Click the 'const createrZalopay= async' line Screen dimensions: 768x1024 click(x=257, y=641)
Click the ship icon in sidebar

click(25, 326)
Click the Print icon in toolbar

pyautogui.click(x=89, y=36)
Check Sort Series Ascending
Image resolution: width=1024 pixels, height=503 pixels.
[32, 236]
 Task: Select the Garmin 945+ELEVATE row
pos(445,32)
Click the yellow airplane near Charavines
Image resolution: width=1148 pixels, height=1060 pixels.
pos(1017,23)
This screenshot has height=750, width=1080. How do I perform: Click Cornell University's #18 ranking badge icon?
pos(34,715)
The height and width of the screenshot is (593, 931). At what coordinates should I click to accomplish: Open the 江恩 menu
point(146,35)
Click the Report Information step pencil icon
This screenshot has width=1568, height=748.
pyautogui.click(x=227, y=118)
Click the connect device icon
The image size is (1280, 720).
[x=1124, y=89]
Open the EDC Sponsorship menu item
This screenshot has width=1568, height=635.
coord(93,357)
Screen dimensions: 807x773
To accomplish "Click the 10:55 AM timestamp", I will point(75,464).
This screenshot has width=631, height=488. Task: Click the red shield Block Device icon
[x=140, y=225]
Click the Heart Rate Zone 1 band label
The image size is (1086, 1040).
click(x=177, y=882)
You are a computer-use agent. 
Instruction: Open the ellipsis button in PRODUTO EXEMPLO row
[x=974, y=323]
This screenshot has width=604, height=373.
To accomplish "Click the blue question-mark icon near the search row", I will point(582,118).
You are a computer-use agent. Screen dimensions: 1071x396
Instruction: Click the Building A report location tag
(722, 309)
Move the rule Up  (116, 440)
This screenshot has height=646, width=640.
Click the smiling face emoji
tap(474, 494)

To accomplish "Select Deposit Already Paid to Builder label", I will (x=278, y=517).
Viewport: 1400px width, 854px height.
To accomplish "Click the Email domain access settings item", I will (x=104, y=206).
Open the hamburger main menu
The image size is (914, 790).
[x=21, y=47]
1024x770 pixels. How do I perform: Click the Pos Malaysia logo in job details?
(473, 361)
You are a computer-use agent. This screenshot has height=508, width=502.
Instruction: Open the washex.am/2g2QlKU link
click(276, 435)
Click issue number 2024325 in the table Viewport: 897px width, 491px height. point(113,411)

· · · · · · ·

(WHAT NEEDS TO BE DONE): What is needed is an exact copy of the lines from the one containing "This screenshot has height=646, width=640." through the final line of the data, both included, and nothing more.

(WRITTEN REPLY):
This screenshot has height=646, width=640.
Click the smiling face emoji
tap(474, 494)

To accomplish "Select Deposit Already Paid to Builder label", I will (x=278, y=517).
Viewport: 1400px width, 854px height.
To accomplish "Click the Email domain access settings item", I will (x=104, y=206).
Open the hamburger main menu
The image size is (914, 790).
[x=21, y=47]
1024x770 pixels. How do I perform: Click the Pos Malaysia logo in job details?
(473, 361)
You are a computer-use agent. This screenshot has height=508, width=502.
Instruction: Open the washex.am/2g2QlKU link
click(276, 435)
Click issue number 2024325 in the table Viewport: 897px width, 491px height. point(113,411)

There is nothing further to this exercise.